Autor: Remigiusz Mróz
Tytuł: Osiedle RZNiW
Data premiery: 15 lipca 2020
Wydawnictwo: Czwarta Strona
ISBN: 9788366553798
Wczesne lata dwutysięczne. Blokowisko na osiedlu RZNiW żyje w rytmie rapu, oddycha dymem z jointów i nie toleruje obcych. Na dwunastym piętrze jednego z bloków mieszka Deso – wychowujący się bez rodziców chłopak, który na co dzień musi zmagać się z życiem w skrajnej nędzy. Pewnej nocy otrzymuje esemesa z nieznanego numeru. Nadawca pisze: „Boję się. Chyba ktoś za mną idzie”. Deso po chwili oddzwania, ale w słuchawce słyszy jedynie trzaski. Nazajutrz okazuje się, że zaginęła dziewczyna z jego klasy. Chłopak nie wie, dlaczego próbowała skontaktować się akurat z nim, ale uznaje to za nieprzypadkowe i zaczyna szukać zaginionej. (opis wydawniczy)

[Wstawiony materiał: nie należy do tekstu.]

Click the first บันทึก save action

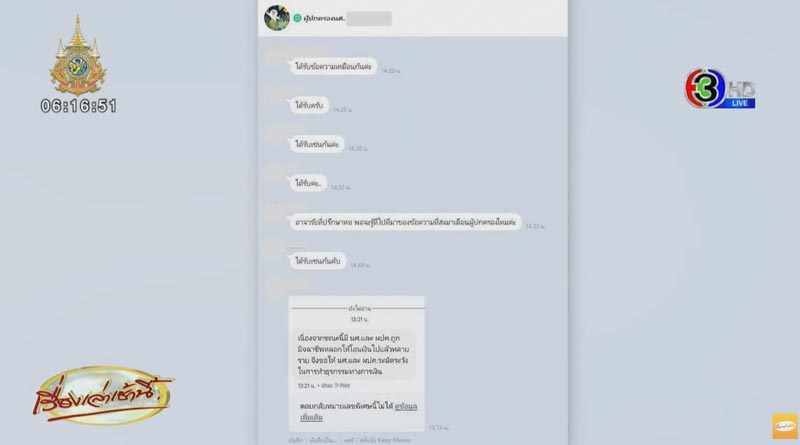[x=296, y=440]
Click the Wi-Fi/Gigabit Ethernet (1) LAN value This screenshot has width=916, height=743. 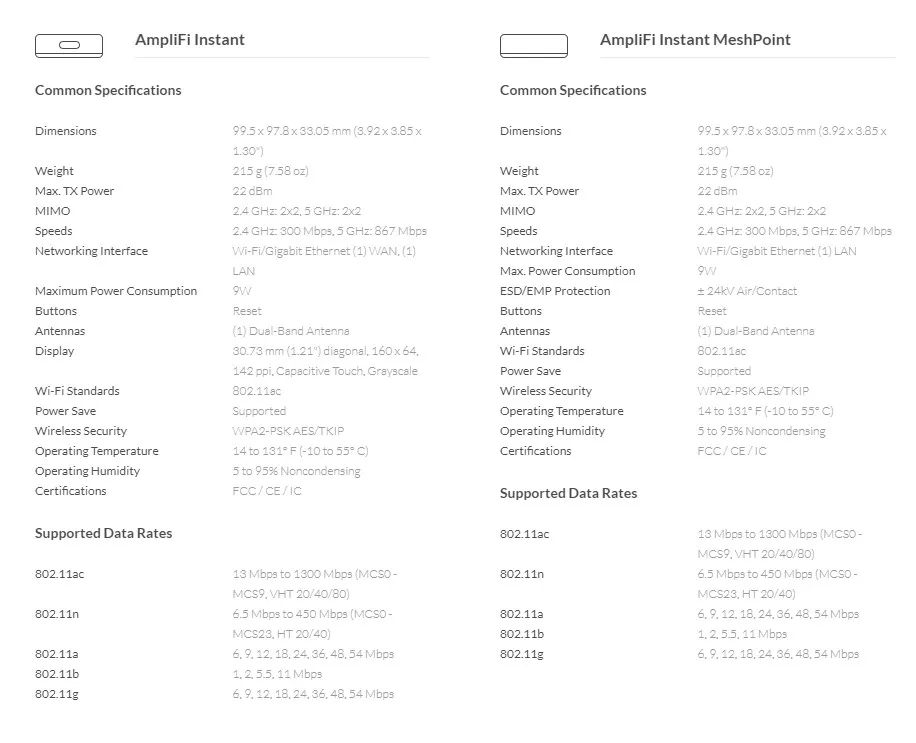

Na Instagramie zaraz po lekturze napisałam: "To było takie mrozowe i niemrozowe równocześnie." Zaraz się z tego wytłumaczę.
W "Osiedlu RZNiW" autor przenosi nas w przeszłość, do czasów, gdy dorastałam. Żadna z opisywanych subkultur nie była mi bliska, choć trochę o nich wiem. Bardzo miło było sobie przypomnieć korzystanie z GG, Windowsa XP itp. - poczułam się trochę jak w wehikule czasu. Sporym plusem jest też stylizacja językowa - to rzeczywiście jest język młodzieży słuchającej rapu i hip-hopu w tamtym okresie. Podobały mi się też takie małe smaczki, nawiązania do innych serii Mroza. Ogromnie żałuję, że nie mogę zdradzić nic więcej, bo popsułabym Wam zabawę.

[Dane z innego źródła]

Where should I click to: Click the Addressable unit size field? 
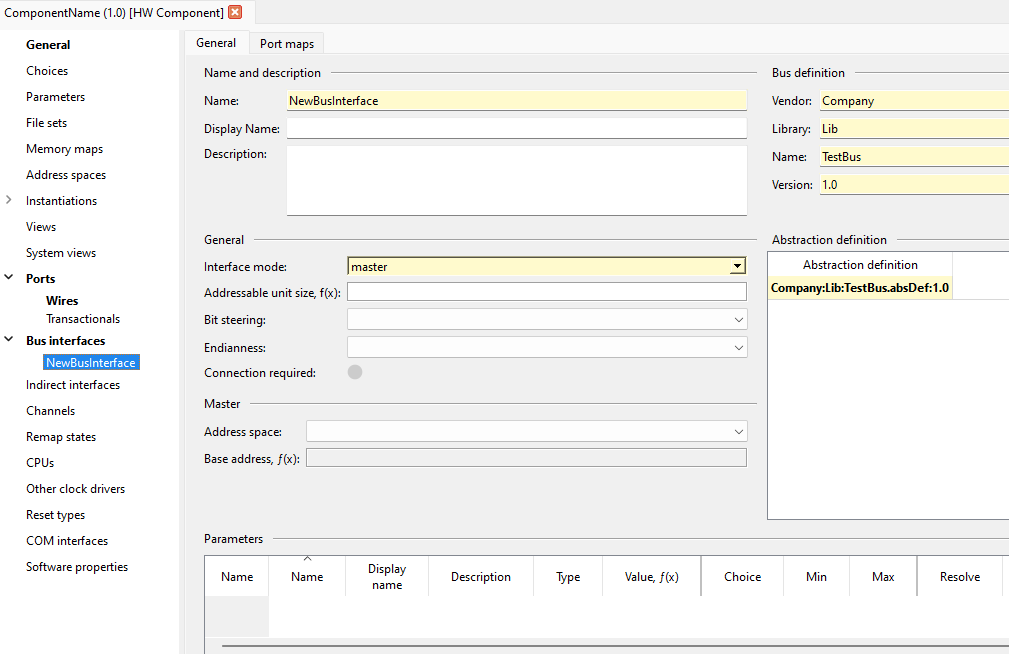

Zakończenia zupełnie się nie spodziewałam, sądziłam, że fabuła potoczy się w innym kierunku. Właściwie nie do końca potrafię określić, co zakładałam, ale na pewno nie rozwiązania akcji, jakie otrzymaliśmy. Mróz chyba po raz pierwszy dotknął tej tematyki i mogę powiedzieć, że byłam pozytywnie zaskoczona. Znów nie mogę napisać więcej, bo byłby to ogromny spoiler. Sami musicie się przekonać, co mi się tak spodobało.
Żeby jednak nie było zbyt słodko, przyznaję, że powieść jest kliszowa, dla kogoś, kto przeczytał parę pozycji spod pióra Remigiusza. Bohaterowie też są bardzo w jego stylu - tutaj niczym mnie nie zaskoczył. Mimo to, uwielbiam Żabę.
Czy mi się podobało? Tak, choć nie jest to najlepsza książka autora, którą czytałam. Jest to taki kryminał na jedno posiedzenie. Czyta się go w tempie ekspresowym. 4/5 gwiazdek na Goodreads.